● **原文节选**
与所有枚举器实现一样，MoveNext() 是枚举器的核心，其工作是将光标前进一位。如果还有更多要读取的项，则返回 true，否则返回 false 表示没有更多项。在此例程中，我们只是遍历链表，并适当地更新状态。同时，Current、Reset() 和 Dispose() 都很直接。

接下来，我们有 ICollection<T>，它本质上为我们的类中存储和检索项提供了一个基本接口。

// linked list collection interface implementation
partial class LinkedList<T> : ICollection<T>
{
    // we keep a cached _count field so that
    // we don't need to enumerate the entire 
    // list to find the count. it is altered
    // whenever items are added, removed, or
    // inserted.
    int _count=0;
    public int Count {
        get {
            return _count;
        }
    }
    // returns true if one of the nodes has 
    // the specified value
    public bool Contains(T value)
    {
        // start at the root
        var current = _root;
        while(null!=current)
        {
            // enumerate and check each value
            if (Equals(value, current.Value))
                return true;
            current = current.Next;
        }
        return false;
    }
    public void CopyTo(T[] array,int index)
    {
        var i = _count;
        // check our parameters for validity
        if (null == array)
            throw new ArgumentNullException(nameof(array));
        if (1 != array.Rank || 0 != array.GetLowerBound(0))
            throw new ArgumentException("The array is not an SZArray", nameof(array));
        if (0 > index)
            throw new ArgumentOutOfRangeException(nameof(index), 
                  "The index cannot be less than zero.");
        if (array.Length<=index)
            throw new ArgumentOutOfRangeException(nameof(index), 
                  "The index cannot be greater than the length of the array.");
        if (i > array.Length + index)
            throw new ArgumentException
            ("The array is not big enough to hold the collection entries.", nameof(array));
        i = 0;
        var current = _root;
        while (null != current)
        {
            // enumerate the values and set
            // each array element
            array[i + index] = current.Value;
            ++i;
            current = current.Next;
        }
    }
    // required for ICollection<T> but we don't really need it
    bool ICollection<T>.IsReadOnly => false;

    // adds an item to the linked list
    public void Add(T value)

● **材料**
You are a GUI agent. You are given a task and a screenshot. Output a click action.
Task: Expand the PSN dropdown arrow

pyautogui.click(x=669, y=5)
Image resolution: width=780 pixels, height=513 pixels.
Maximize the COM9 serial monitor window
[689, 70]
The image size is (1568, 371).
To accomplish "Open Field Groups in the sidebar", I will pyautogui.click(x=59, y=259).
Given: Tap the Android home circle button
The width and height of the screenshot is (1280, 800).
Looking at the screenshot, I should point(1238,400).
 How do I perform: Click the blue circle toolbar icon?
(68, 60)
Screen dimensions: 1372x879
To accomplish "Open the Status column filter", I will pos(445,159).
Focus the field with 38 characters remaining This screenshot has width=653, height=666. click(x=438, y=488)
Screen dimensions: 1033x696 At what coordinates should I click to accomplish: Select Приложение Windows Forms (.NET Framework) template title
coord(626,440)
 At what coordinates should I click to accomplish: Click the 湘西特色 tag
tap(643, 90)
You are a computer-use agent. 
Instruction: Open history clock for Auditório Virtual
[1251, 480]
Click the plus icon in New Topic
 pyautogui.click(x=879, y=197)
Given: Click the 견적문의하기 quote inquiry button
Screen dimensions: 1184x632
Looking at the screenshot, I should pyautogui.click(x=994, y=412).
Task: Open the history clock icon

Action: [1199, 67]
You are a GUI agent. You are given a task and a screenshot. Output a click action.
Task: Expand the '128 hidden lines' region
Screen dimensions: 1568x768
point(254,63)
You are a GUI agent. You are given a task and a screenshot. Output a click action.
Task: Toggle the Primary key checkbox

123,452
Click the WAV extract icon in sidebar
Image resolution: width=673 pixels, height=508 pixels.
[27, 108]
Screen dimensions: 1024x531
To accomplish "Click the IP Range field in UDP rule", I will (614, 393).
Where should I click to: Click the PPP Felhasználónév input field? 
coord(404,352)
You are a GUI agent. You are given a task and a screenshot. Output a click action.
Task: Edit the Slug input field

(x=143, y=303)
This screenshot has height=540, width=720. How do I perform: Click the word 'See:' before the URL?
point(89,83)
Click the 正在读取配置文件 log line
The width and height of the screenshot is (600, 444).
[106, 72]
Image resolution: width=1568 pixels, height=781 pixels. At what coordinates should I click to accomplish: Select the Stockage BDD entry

● **待办事项**
A) 请把原文中从“throw new ArgumentNullException(nameof(array));”开始、一直到“if (array.Length<=index)”为止（包括这两处）的部分原样照录下来。
B) 请列出原文代码里 CopyTo 方法可能抛出的全部异常类型，每种只写一次。

● **已完成练习**
A)
throw new ArgumentNullException(nameof(array));
        if (1 != array.Rank || 0 != array.GetLowerBound(0))
            throw new ArgumentException("The array is not an SZArray", nameof(array));
        if (0 > index)
            throw new ArgumentOutOfRangeException(nameof(index), 
                  "The index cannot be less than zero.");
        if (array.Length<=index)

B)
ArgumentNullException
ArgumentException
ArgumentOutOfRangeException